> **Document passage**
* * * * * * *

DIGAP is a database of improved gene annotation in 28 plant pathogens. Features of the database are as follows.
Firstly, the 'hypothetical genes' in each genome are checked. Some 'hypothetical genes' have been recognized as non-coding open reading frames (ORFs) by using Z curve method [1]. Evidences of principal component analysis (PCA), average length distribution and COG functional category occupation indicate that the identified non-coding ORFs are very unlikely to encode proteins. Method to identify these non-coding ORFs is described in the Documents section, and the identified non-coding ORFs are listed in the Statistics section.
Secondly, the translation initiation sites (TISs) of all the protein-coding genes in the 28 phytopathogens have been refined based on NCBI RefSeq [2], ProTISA [3] database and an ab initio gene start site prediction program, GS-finder [4]. Joint-jury method is used to relocate TISs. If two of the three systems possess the same TIS, then it is predicted to be true TIS, otherwise, TIS provided by ProTISA is adopted. The TISs relocation information is listed in Statistics section.
Thirdly, potential functions of a large number of 'hypothetical genes' have been predicted by using sequence alignment tools. In the Browse section, red lines indicate 'hypothetical genes' assigned with functions. When a user click the DIGAP_ID number, the predicted functional information and basic information are listed.
Fourthly, theoretical gene expression indices CAI [5] and E(g) [6] values, are calculated to show the gene expression levels. Some highly expressed genes are important for the survival of these plant pathogens. Predict highly expressed genes are marked with '*'.
Finally, the homologues of antibacterial drug targets contained in TTD [7] and DrugBank [8] are enumerated in DIGAP, and 3D structures of these potential targets have been modeled. Most of the PDB templates can provide the information of active sites and inhibitors, which is very helpful for new bactericide discovery.
All the above refined information in DIGAP can provide more accurate annotation for the research of lifestyle, metabolism and pathogenicity of these phytopathogens.

* * * * * * *

> **Exercises to complete**
1. In the DIGAP database description, which TIS is adopted when two of the three systems do not share the same TIS?
2. Pick up the DIGAP database description after its last sentence and carry it further.
The listing comes from a different source than the DIGAP database description.

> **Data listing**
* * * * * * *

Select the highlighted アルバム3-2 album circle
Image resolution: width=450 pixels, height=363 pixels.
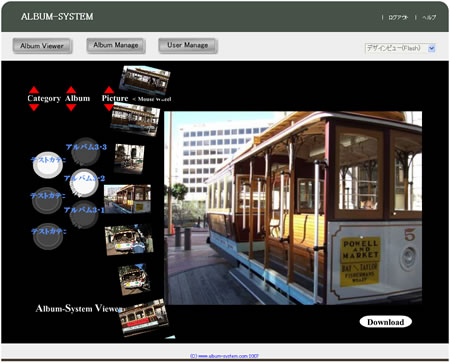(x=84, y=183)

* * * * * * *

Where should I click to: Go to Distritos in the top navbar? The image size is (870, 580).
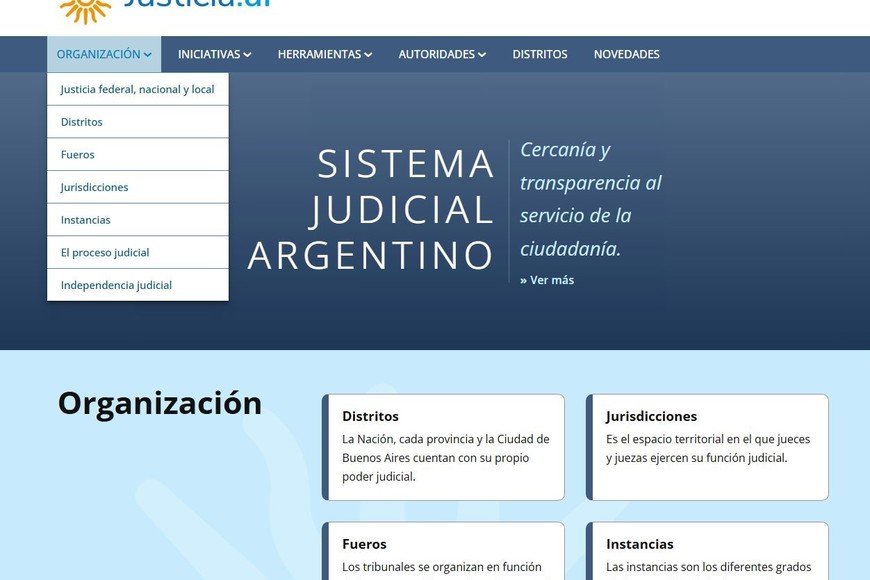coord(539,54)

* * * * * * *

> **Exercise responses**
1. The TIS provided by ProTISA is adopted.

2.
Citation
Gao, N., Chen, L.L., Ji, H.F., Wang, W., Chang, J.W., Gao, B., Zhang, L., Zhang, S.C. and Zhang, H.Y. (2009) DIGAP - a Database of Improved Gene Annotation for Phytopathogens. BMC Genomics 2010, 11:54.
References
[1] Zhang, C.T. and Zhang, R. (1991) Analysis of distribution of bases in the coding sequences by a diagrammatic technique. Nucleic Acids Res., 19, 6313-6317.
[2] Pruitt, K.D., Tatusova, T. and Maglott, D.R. (2008) NCBI reference sequences (RefSeq): a curated non-redundant sequence database of genomes, transcripts and proteins. Nucleic Acids Res., 35, D61-D65.
[3] Hu, G.Q., Zheng, X., Yang, Y.F., Ortet, P., She, Z.S. and Zhu, H. (2008) ProTISA: a comprehensive resource for translation initiation site annotation in prokaryotic genomes. Nucleic Acids Res., 36, D114-119.
[4] Ou, H.Y., Guo, F.B. and Zhang, C.T. (2004) GS-Finder: a program to find bacterial gene start sites with a self-training method. Int. J. Biochem. Cell Biol., 36, 535-544.
[5] Sharp, P.M. and Li, W.H. (1987) The Codon Adaptation Index--a measure of directional synonymous codon usage bias, and its potential applications. Nucleic Acids Res., 15, 1281-1295.
[6] Karlin, S., Mr¨˘zek, J. and Campbell, A.M. (1998) Codon usages in different gene classes of the Escherichia coli genome. Mol. Microbiol., 29, 1341-1355.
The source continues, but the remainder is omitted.